Petrobras eleva preço do QAV em 13,9% e setor aéreo sente impacto direto; entenda os motivos por trás da alta
A Petrobras anunciou um novo aumento no preço do querosene de aviação (QAV), com um reajuste médio de 13,9%. A medida, que entrou em vigor nesta terça-feira (1º), reflete as tensões geopolíticas no Oriente Médio e seus efeitos na logística global do petróleo.
O combustível, essencial para o funcionamento de aviões e helicópteros, passa a custar, em média, R$ 0,68 a mais por litro. Nas refinarias da estatal, o novo valor do QAV varia entre R$ 5,44 e R$ 5,70 por litro, dependendo da localidade.
Esta alta já contribui para um aumento acumulado de 53,3% no preço do QAV desde o início do ano, o que representa um acréscimo de R$ 1,94 por litro. Conforme informação divulgada pela Petrobras, o reajuste “reflete a elevação das cotações internacionais do Querosene de Aviação, impulsionada pelas tensões geopolíticas no Oriente Médio”.
Guerra no Oriente Médio e o impacto na logística do petróleo
A instabilidade gerada pela guerra entre Estados Unidos e Irã, iniciada em 28 de fevereiro, tem provocado perturbações significativas na cadeia logística da indústria do petróleo. Um dos pontos cruciais é o Estreito de Ormuz, por onde transitava cerca de 20% da produção internacional de óleo e gás antes do conflito.
A menor oferta de petróleo no mercado global, decorrente dessas dificuldades logísticas, tem levado a uma disparada nos preços das commodities energéticas. O Brasil, apesar de ser um produtor de petróleo, tem seus derivados atrelados às cotações internacionais, pois são considerados commodities.
Histórico de reajustes e medidas para mitigar o impacto
O ano de 2023 tem sido marcado por volatilidade nos preços do QAV. Em abril, o combustível sofreu um aumento de 55%, seguido por uma alta de 18% em maio. Naquele período, a Petrobras permitiu que as distribuidoras parcelassem o reajuste para amenizar o impacto financeiro nas companhias aéreas.
Houve também períodos de redução no preço, em junho e julho, quando os Estados Unidos e o Irã se aproximaram de um acordo. No entanto, em agosto, o preço voltou a subir 1,9%, e agora em setembro, o novo aumento se soma a essa tendência.
A Petrobras afirma que o preço do QAV no Brasil segue uma “fórmula paramétrica contratual que atua como amortecedor de curto prazo, resultando em ajustes mais moderados do que os observados nos mercados internacionais”.

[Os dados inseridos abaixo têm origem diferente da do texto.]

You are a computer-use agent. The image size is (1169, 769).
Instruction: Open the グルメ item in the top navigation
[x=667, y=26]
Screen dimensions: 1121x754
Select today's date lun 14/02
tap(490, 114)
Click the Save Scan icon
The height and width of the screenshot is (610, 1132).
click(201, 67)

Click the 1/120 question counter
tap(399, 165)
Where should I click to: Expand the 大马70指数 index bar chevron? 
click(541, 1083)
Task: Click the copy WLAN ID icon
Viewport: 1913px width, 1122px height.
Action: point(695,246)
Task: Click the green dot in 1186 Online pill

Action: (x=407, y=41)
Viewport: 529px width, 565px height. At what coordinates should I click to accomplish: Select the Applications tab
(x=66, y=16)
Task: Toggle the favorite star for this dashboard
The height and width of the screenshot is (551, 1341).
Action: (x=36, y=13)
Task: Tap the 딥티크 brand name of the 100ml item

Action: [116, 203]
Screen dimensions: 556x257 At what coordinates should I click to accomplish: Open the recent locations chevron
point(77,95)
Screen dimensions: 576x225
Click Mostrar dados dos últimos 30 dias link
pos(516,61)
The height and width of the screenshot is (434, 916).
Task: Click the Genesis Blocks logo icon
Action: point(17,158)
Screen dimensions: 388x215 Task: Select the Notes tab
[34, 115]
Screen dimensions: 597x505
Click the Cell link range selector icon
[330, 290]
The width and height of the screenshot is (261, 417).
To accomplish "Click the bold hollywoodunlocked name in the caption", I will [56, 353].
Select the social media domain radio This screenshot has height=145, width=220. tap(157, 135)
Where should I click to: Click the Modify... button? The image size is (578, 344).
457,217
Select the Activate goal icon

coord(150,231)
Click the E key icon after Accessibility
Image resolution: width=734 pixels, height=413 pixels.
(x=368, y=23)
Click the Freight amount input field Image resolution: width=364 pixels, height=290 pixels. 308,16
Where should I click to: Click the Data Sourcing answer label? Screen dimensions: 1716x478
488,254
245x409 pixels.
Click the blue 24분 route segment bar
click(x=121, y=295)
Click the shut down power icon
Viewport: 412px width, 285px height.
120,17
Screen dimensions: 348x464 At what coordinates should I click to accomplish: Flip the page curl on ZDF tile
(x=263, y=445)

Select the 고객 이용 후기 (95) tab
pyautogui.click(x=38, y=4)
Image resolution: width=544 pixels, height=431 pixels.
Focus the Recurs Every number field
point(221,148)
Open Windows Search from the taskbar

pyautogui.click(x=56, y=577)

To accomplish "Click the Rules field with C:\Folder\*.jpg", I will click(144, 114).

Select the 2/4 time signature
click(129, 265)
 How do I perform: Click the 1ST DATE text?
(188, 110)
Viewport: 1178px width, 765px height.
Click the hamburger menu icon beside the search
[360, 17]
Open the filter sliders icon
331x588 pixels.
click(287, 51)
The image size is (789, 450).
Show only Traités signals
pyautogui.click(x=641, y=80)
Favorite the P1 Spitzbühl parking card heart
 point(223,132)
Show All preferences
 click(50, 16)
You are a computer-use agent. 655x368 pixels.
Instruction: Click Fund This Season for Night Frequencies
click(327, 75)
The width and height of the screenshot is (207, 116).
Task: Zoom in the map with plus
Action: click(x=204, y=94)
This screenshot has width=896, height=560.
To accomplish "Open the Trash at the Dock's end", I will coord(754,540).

Programa de parcelamento é retomado para aliviar companhias aéreas
Para atenuar os efeitos do recente aumento, a Petrobras confirmou a retomada do programa de parcelamento dos reajustes em setembro. Essa iniciativa permitirá que as distribuidoras dividam o aumento em três parcelas mensais.
A estatal assegura que todo o volume solicitado pelas distribuidoras está garantido, demonstrando compromisso com o abastecimento do mercado. O combustível representa aproximadamente 30% das despesas operacionais das companhias aéreas brasileiras, segundo a Agência Nacional de Aviação Civil (Anac).
Cadeia de venda do QAV no mercado brasileiro
A Petrobras comercializa o QAV para as distribuidoras, seja o produto fabricado em suas refinarias ou o importado. As distribuidoras, por sua vez, são responsáveis pelo transporte do combustível e sua venda para companhias de transporte, outros consumidores finais em aeroportos ou revendedores.
Embora a Petrobras detenha cerca de 85% da produção de QAV, o mercado é aberto à livre concorrência, permitindo que outras empresas atuem como produtoras ou importadoras sem restrições. A dinâmica do mercado, no entanto, permanece influenciada pelos preços internacionais e eventos geopolíticos globais.